Organ donation is essentially the act of donating organs or biological tissue to a recipient, who requires a transplant. There are two types of organ donation – living donation and deceased/ cadaver donation. For living donors, the process involves extensive testing before the donation to test medical compatibility and also test psychological balance, post which the operation would take place. This has its limitations as the living donor has a limited list of organs and tissues to donate. For decreases donations, the donor has to be declared brain dead by a board of medical experts. Here the organs come of great use owing to their extent id sustainability. For the transplant to take place, consent from the deceased donor’s family needs to be obtained. Meantime, the donor’s body is kept on a ventilator under special medical care to ensure that his or her organs are in a healthy condition until they are harvested. The organs that have been retrieved from a brain-dead person are stored in a chemical solution, with the following storage time-Heart: 4-6 hours, Liver: 12-24 hours, Kidney: 48-72 hours and Lung: 4-6 hours.
Why become a donor?
Truth is that India is going through organ shortage, where the deceased donor donation rate in India stands at around 0.34 per million, a low figure when compared to other countries. Lack of awareness (80.1%), religious beliefs and superstitions (63.4%), and lack of faith in the healthcare system (40.3%) have been believed to be the most important reasons, as even family members refuse to donate for their kin. Yet, even a single donor is of great significance, saving lives of close to eight people and improving the health of several people. The success rate of organ transplants is high, where between 70 and 90% of organ recipients are still alive 10 years after the transplant.

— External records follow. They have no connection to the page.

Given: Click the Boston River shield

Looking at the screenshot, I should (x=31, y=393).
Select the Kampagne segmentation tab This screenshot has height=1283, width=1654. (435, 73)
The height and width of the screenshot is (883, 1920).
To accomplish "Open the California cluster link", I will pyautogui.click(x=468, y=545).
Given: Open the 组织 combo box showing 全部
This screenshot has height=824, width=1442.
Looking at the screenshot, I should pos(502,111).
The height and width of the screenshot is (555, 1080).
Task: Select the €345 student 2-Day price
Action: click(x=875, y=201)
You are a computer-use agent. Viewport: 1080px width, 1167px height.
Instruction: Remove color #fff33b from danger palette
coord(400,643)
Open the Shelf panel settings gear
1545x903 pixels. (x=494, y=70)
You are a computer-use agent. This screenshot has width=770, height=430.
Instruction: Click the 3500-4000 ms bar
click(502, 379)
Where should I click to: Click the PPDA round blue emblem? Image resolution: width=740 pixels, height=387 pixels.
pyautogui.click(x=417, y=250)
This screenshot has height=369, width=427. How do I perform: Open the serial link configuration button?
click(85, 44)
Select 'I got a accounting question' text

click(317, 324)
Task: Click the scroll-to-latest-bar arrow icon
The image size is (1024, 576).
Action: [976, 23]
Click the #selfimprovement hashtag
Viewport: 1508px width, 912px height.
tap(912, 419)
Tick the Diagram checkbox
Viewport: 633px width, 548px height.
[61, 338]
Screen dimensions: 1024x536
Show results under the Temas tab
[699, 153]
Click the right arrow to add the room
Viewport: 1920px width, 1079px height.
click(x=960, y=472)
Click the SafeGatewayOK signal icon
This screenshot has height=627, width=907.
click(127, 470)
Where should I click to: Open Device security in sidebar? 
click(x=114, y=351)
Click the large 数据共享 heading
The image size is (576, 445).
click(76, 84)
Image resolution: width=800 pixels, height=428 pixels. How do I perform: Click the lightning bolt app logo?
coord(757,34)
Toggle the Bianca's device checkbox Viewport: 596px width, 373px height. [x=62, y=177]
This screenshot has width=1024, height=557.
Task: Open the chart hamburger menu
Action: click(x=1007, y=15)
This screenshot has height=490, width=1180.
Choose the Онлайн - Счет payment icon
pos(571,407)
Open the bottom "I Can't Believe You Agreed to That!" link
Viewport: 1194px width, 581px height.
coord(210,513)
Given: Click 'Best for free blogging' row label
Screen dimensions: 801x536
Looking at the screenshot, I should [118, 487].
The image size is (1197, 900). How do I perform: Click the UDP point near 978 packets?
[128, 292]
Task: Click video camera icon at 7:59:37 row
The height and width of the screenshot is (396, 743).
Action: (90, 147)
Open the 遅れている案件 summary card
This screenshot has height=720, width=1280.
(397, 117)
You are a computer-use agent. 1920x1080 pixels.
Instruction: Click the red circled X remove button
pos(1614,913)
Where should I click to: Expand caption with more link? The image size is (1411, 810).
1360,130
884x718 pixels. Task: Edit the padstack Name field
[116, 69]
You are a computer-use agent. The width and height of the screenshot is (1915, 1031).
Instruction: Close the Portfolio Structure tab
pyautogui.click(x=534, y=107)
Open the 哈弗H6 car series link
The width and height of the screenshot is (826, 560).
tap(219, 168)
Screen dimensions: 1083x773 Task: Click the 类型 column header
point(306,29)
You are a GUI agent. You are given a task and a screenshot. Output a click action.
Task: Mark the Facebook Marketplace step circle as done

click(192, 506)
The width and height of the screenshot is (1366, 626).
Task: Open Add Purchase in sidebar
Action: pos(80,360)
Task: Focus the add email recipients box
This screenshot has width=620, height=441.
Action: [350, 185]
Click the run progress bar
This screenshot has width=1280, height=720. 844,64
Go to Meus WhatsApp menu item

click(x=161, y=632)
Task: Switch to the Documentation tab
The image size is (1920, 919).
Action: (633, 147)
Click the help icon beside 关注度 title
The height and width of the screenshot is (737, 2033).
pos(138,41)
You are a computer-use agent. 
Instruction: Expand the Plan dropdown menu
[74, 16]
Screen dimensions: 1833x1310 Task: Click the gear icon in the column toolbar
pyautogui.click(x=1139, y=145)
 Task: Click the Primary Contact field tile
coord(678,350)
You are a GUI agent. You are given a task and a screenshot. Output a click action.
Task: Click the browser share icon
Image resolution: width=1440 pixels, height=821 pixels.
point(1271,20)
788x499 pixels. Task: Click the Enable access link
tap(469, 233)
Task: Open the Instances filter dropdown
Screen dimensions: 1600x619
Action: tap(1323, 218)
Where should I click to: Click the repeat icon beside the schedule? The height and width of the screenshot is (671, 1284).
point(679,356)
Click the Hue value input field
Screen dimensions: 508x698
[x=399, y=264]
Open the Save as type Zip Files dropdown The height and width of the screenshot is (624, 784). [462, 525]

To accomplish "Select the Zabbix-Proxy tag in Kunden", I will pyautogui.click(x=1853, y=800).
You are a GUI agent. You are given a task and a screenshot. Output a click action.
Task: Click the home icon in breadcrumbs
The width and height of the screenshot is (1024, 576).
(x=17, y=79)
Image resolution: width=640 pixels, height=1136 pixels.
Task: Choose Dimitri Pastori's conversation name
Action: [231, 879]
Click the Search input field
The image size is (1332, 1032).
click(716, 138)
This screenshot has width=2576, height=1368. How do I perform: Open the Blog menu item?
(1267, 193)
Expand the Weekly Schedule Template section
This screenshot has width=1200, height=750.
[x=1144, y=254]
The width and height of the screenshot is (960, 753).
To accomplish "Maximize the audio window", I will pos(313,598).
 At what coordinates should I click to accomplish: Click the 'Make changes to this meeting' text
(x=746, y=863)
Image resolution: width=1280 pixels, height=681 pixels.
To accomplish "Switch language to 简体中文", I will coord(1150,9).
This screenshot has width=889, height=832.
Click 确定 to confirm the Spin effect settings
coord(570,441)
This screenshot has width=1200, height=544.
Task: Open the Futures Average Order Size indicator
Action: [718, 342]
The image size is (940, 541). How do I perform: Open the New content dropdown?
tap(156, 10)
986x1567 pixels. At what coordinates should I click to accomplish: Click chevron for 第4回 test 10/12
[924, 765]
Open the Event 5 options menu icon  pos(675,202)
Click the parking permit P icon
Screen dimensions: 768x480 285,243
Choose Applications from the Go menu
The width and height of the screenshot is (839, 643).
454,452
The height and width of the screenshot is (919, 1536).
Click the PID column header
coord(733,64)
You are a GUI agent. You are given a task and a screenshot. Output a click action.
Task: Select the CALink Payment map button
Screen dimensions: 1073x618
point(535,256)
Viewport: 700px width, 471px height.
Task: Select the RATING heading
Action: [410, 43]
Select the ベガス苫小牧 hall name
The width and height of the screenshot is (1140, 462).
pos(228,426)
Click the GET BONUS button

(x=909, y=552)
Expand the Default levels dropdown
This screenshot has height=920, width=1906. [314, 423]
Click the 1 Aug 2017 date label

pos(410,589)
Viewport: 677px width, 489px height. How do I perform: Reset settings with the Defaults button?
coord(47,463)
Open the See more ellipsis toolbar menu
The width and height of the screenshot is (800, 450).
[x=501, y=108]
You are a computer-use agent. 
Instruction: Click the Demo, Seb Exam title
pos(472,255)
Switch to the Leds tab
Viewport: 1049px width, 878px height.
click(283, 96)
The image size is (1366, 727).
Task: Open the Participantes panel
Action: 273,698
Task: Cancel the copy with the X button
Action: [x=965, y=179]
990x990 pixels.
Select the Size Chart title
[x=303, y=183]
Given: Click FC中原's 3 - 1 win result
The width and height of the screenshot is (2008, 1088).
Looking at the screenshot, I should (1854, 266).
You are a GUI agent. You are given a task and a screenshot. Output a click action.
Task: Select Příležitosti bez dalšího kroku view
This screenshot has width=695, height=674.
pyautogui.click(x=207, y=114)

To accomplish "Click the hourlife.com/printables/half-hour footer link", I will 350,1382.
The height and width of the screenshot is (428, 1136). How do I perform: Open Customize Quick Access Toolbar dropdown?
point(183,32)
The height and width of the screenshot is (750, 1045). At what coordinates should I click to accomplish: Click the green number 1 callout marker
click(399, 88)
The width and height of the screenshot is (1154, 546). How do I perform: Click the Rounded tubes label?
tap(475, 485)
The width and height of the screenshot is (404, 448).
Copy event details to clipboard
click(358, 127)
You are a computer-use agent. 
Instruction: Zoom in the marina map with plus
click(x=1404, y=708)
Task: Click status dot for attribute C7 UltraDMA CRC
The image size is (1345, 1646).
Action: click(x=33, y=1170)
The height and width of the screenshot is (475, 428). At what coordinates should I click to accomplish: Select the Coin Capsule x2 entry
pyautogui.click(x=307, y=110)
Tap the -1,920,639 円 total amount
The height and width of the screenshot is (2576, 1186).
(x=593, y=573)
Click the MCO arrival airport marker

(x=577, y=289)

Difficulties in organ donation
As a rule, organ donations are legal by Indian law, as the Indian government enacted the Transplantation of Human Organs Act (THOA), 1994, while legalizing the concept of ‘brain death’. Yet, there are difficulties galore as finding a donor match is difficult, to begin with. The challenge is also compounded by bureaucratic hurdles and lack of awareness.
Who can be a donor?
As soon as the donor dies, a medical team evaluates the organs and tissues to be removed, depending on their condition. A variety of factors such as a history of smoking or alcohol consumption is taken into consideration. Also, one needs to provide consent, before demise, to make the transition as smooth as possible. If one hasn’t decided in the time of being alive, the family will be asked to decide on his/her name, making the issue more complicated. Another myth that needs to be busted- the body is defiled and distorted post-operation, which is, in fact, a misconception. The body can be still viewed at a funeral home, without any modifications done to it. Precautions are taken not to modify the body’s appearance during organ removal.
Pledging your organs is a simple yet beautiful procedure. Head to websites like organindia.org, donatelifeindia.org, etc, through which you can register your wish as a donor.